* **PASSAGE PROVIDED**
'''

SACRAMENTO — Even in Los Angeles, where celebrities dress their pets in designer clothes, a proposal for a $455,000 animal path over the 405 Freeway has riled residents who say scarce transportation dollars should not be used to help deer and bobcats get around while humans remain stuck in endless traffic.
The cost could balloon to $1.4 million if environmentalists can persuade the city to extend the wildlife path, which would be part of an overpass for vehicles and pedestrians, beyond the freeway, officials said.
The plan has split residents of wealthy Westside enclaves, where the impulse to be environmentally correct is clashing with frustration over the tortoise-like pace on area roadways.
Even some activists who have long supported green causes are ridiculing the idea of a special path on the Skirball Center Drive bridge so coyote and opossum can commute across the Sepulveda Pass.
"What are they going to do, have Doctor Dolittle standing there directing animals to use the bridge?" scoffed Ernest Frankel, a member of the Mountaingate Community Assn., a residents group.
Others, including biologist Paul Edelman of the Santa Monica Mountains Conservancy, say that if the state is going to expand the 405 as planned, it has an obligation to help wildlife across open spaces sliced roughly in half by one of the nation's busiest freeways.
"In today's dollars, doing this to improve the quality of open space and solve a serious wildlife issue is a drop in the bucket," Edelman said. "If we want healthy wild animals in Griffith Park and other open spaces, this is a must."

'''

* **INFORMATION GIVEN**
'''

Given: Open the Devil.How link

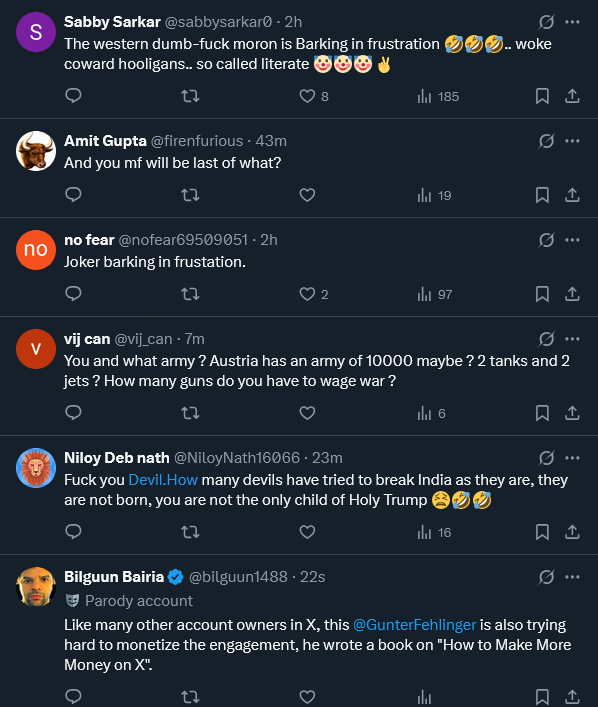Looking at the screenshot, I should pyautogui.click(x=163, y=480).
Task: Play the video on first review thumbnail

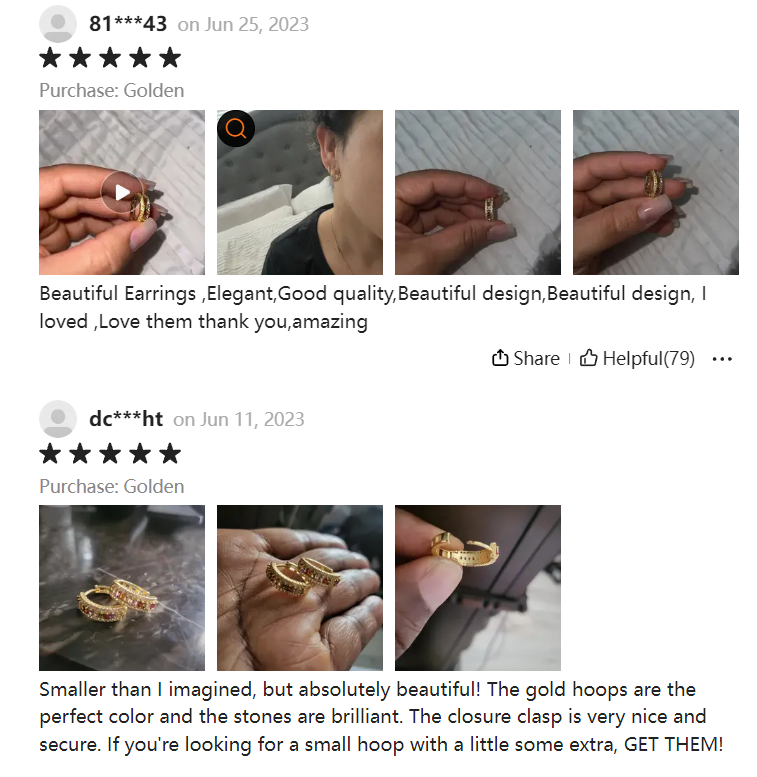Action: click(122, 192)
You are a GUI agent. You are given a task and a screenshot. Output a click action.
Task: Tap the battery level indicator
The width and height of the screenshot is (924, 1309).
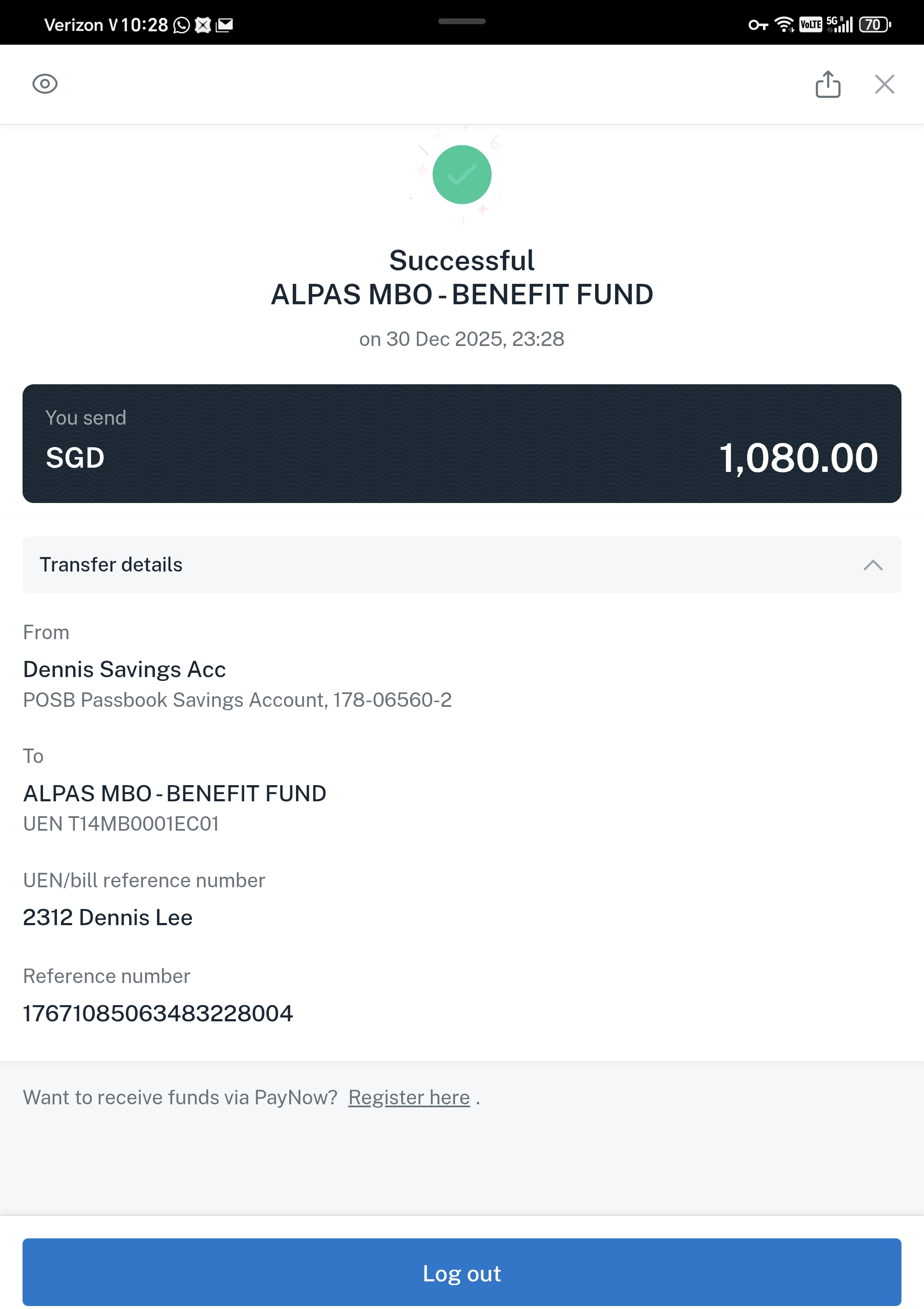(x=875, y=25)
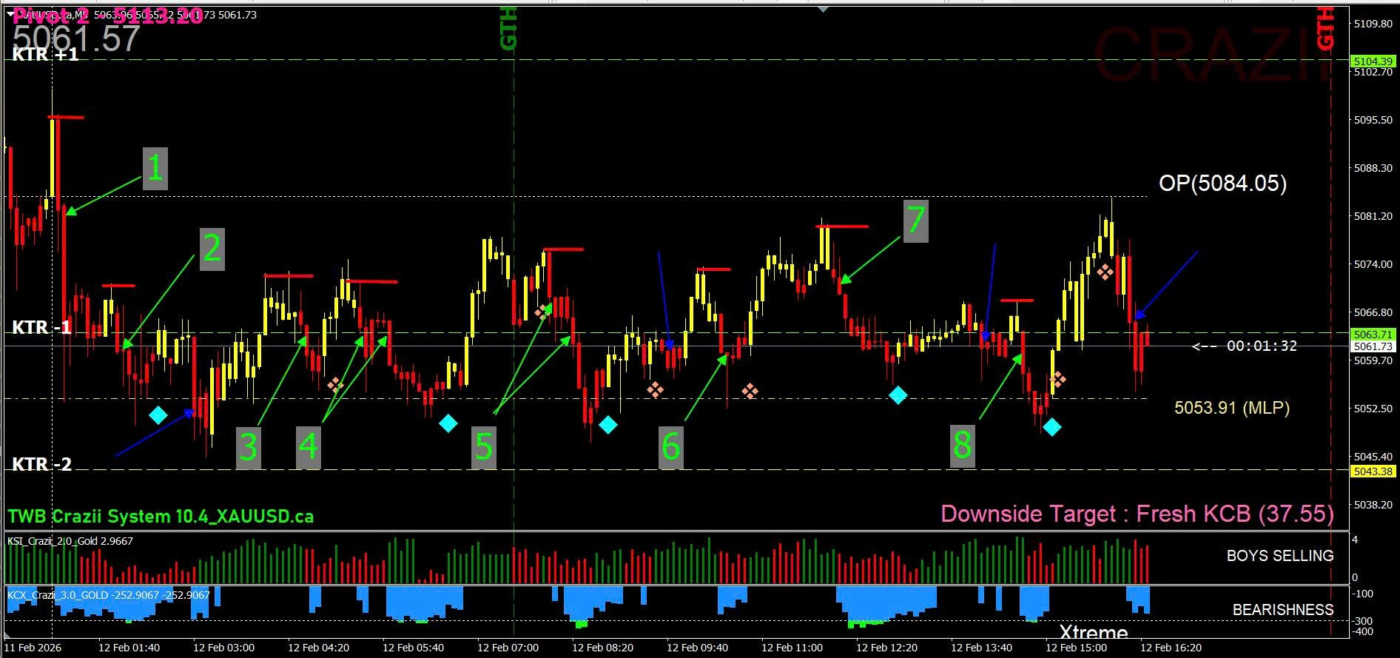Select the 5053.91 (MLP) level label
Viewport: 1400px width, 658px height.
coord(1231,408)
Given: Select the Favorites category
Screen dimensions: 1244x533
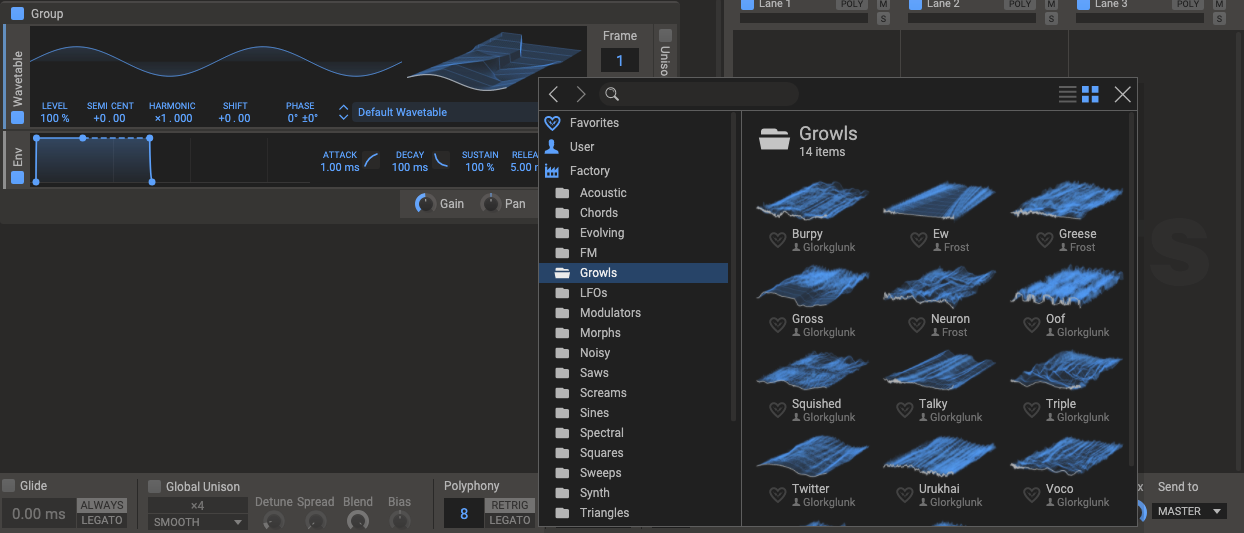Looking at the screenshot, I should [x=594, y=123].
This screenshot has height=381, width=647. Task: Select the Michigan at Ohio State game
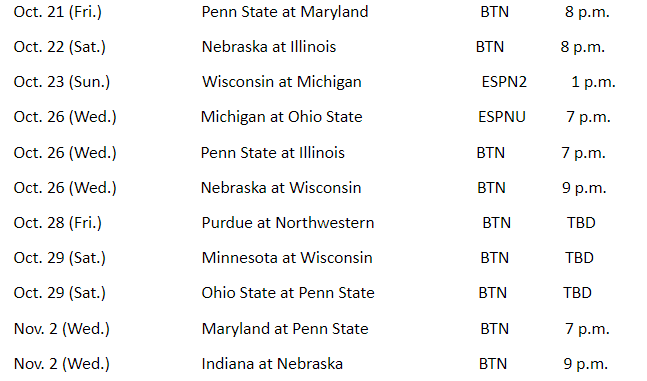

'''

* **ACTION ITEM**
Reproduce the entire article about the proposed wildlife path over the 405 Freeway word for word, from its first sentence to its last.

* **PROBLEM SOLUTION**
SACRAMENTO — Even in Los Angeles, where celebrities dress their pets in designer clothes, a proposal for a $455,000 animal path over the 405 Freeway has riled residents who say scarce transportation dollars should not be used to help deer and bobcats get around while humans remain stuck in endless traffic.
The cost could balloon to $1.4 million if environmentalists can persuade the city to extend the wildlife path, which would be part of an overpass for vehicles and pedestrians, beyond the freeway, officials said.
The plan has split residents of wealthy Westside enclaves, where the impulse to be environmentally correct is clashing with frustration over the tortoise-like pace on area roadways.
Even some activists who have long supported green causes are ridiculing the idea of a special path on the Skirball Center Drive bridge so coyote and opossum can commute across the Sepulveda Pass.
"What are they going to do, have Doctor Dolittle standing there directing animals to use the bridge?" scoffed Ernest Frankel, a member of the Mountaingate Community Assn., a residents group.
Others, including biologist Paul Edelman of the Santa Monica Mountains Conservancy, say that if the state is going to expand the 405 as planned, it has an obligation to help wildlife across open spaces sliced roughly in half by one of the nation's busiest freeways.
"In today's dollars, doing this to improve the quality of open space and solve a serious wildlife issue is a drop in the bucket," Edelman said. "If we want healthy wild animals in Griffith Park and other open spaces, this is a must."